Bolero in a minor op. 19

‘It is for fleet-fingered pianists…’ That is how James Huneker assessed Chopin’s Bolero.

This work was written in Paris, during the first half of the thirties, and published in the autumn of 1834. Together with the Variations in B flat major, Op. 12, Rondo in E flat major, Op. 16 and Waltz in E flat major, Op. 18, and to some degree also the Grande Polonaise brillante, Op. 22, it belongs to the strand marked by the Parisian variety of the style brillant. It is shot through with bravura, pianistic sparkle, the refulgence of bright – at times even gaudy – sonorities. The edition was dedicated to one of his pupils, Lady Emilie de Flahault.

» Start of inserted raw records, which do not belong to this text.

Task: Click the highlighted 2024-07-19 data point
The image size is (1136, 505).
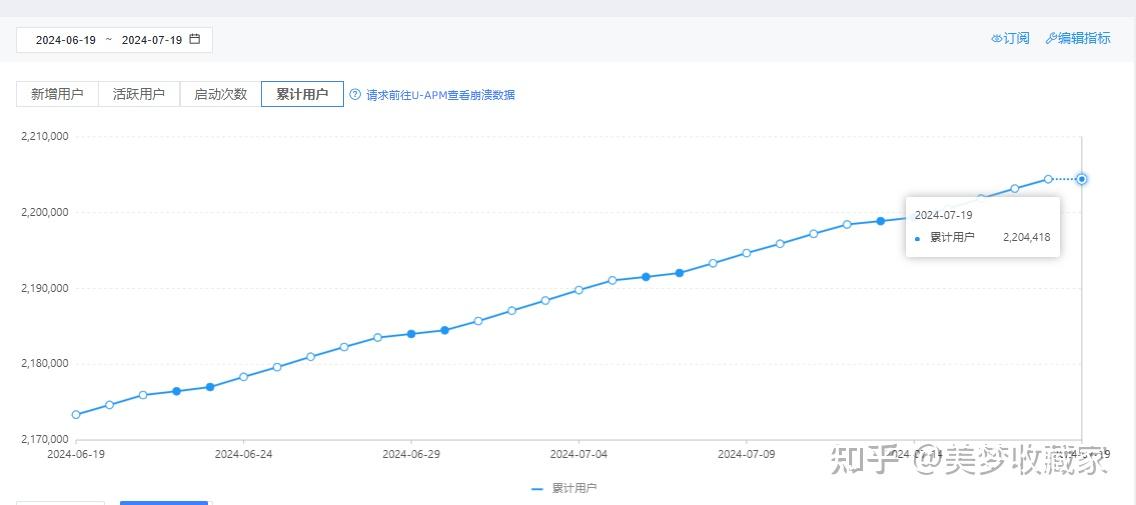Action: pyautogui.click(x=1082, y=179)
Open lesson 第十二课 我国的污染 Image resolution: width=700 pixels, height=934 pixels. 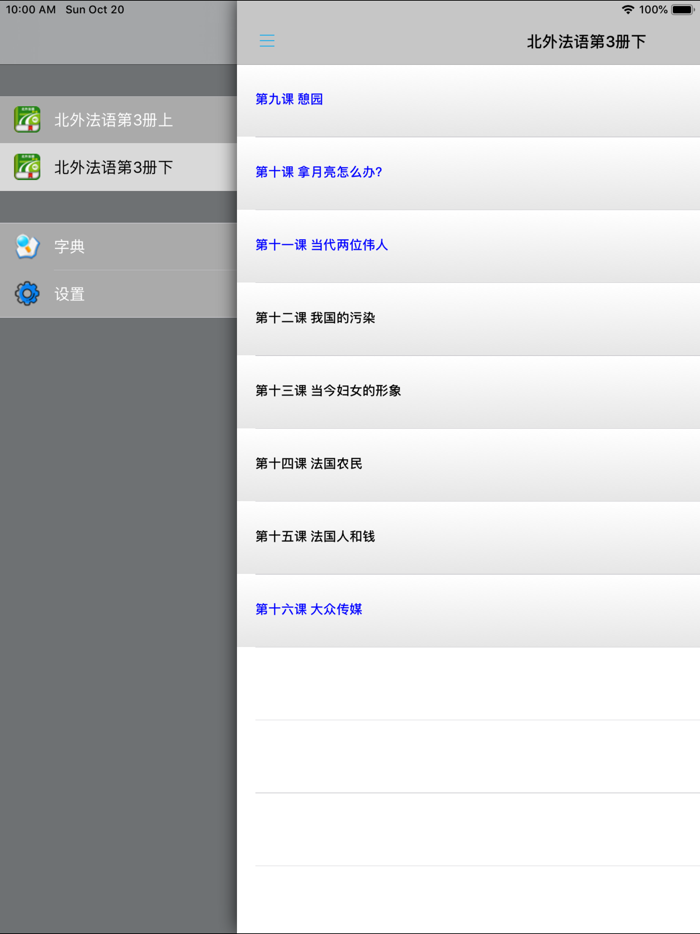point(315,318)
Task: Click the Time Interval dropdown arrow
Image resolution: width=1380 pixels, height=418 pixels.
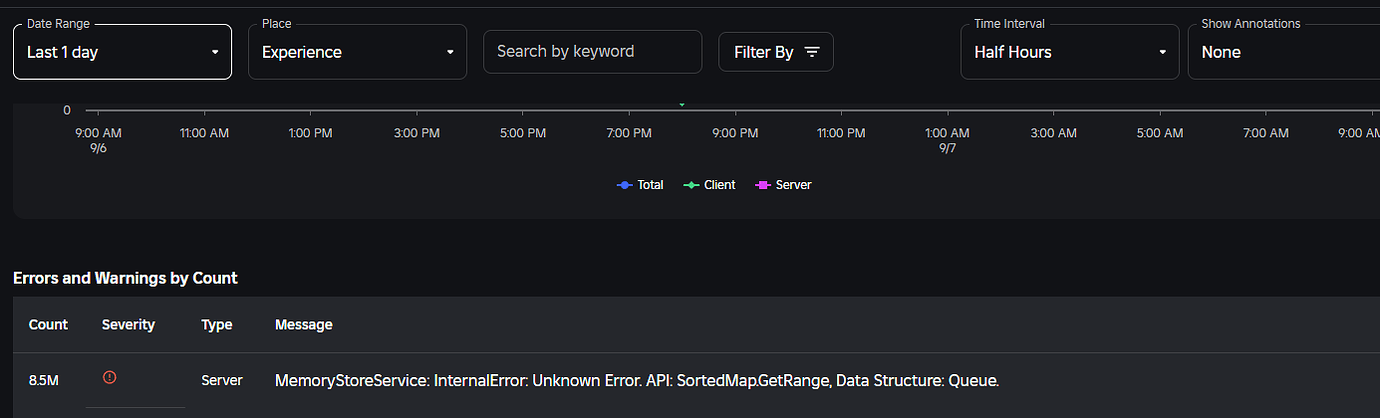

The Bolero takes the form of a concert dance with introduction and trio, although the sections are not very clearly distinguished. The dominant voice here belongs to the theme, the reiterations of which (in a largely unaltered form) seem also to evoke the character of a concert rondo. The middle part of the work is occupied by a series of incongruous themes, appearing in a specific configuration of keys: A major, A flat major, A major, B flat minor. The risoluto theme enters the fray with élan. A nocturne-like dolce slips by inconspicuously. The passage into the reprise of the dance’s main theme is très Chopin.

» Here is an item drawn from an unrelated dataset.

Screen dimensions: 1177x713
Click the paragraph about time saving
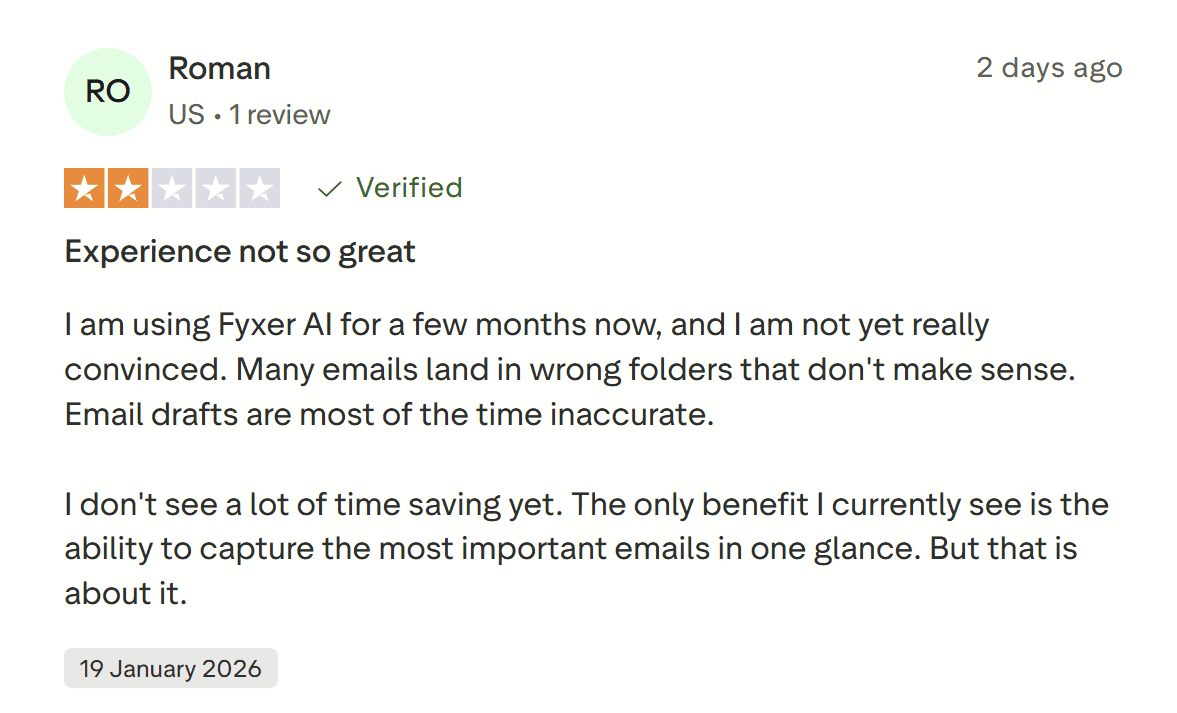[587, 549]
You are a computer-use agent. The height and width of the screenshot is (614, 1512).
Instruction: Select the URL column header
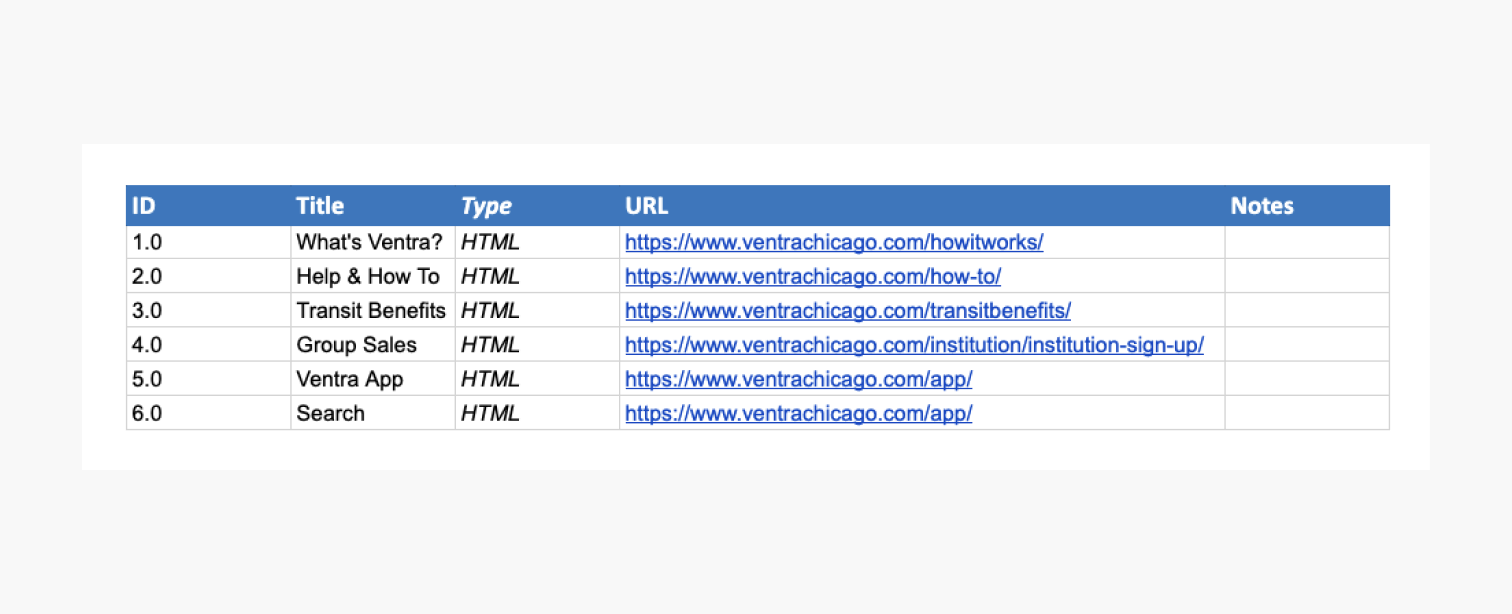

In London, the first edition was furnished with a title given by the publisher, Wessel: Souvenir d’Andalousie. At the time Chopin wrote the Bolero, he had not yet been to Spain. He would not visit that country until four years later, in 1838, and saw only Barcelona and Majorca. He could only have been familiar with Spanish music from the opera house, where it had become fashionable, like everything exotic. Although we do not know what inspired Chopin and acquainted him with Spanish music, the Spanish, or at least southern, character of this work has been noted and appreciated. Robert Schumann’s opinion might even surprise. In recommending the Bolero to Clara Wieck, he wrote: ‘this is a delicate composition, suffused with love, a picture full of southern ardour and modesty, devotion and coyness’.

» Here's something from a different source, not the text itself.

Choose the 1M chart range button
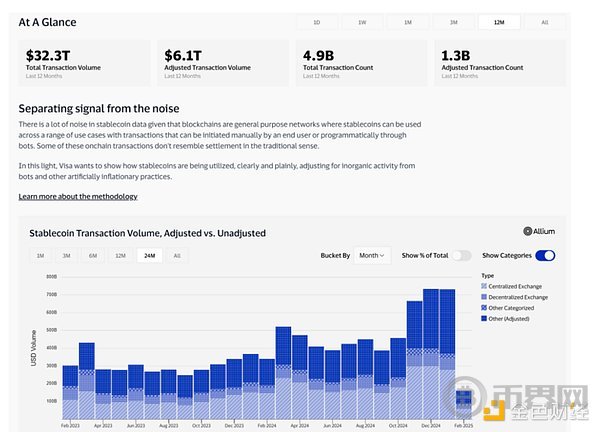 coord(41,255)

This work has remained an interesting, but repertorially marginal, work. Towards the end of the nineteenth century, it became the subject of debate over its Spanishness. Frederick Niecks did not accept its supposed Spanish character and proposed a new title: Bolero à la Polonaise. Huneker was of a similar opinion: ‘[It] has a Polonaise flavor. There is but little Spanish in its ingredients.’ Interestingly, Hoesick rejected not just the Bolero’s Spanishness, but also its terpsichorean poetry. Jachimecki came to its defence: ‘It is utterly amazing how Chopin has acquired such a feel for the character of Spanish national music’. And he was backed by Arthur Hedley, who heard a good deal of original Spanish colour in this work.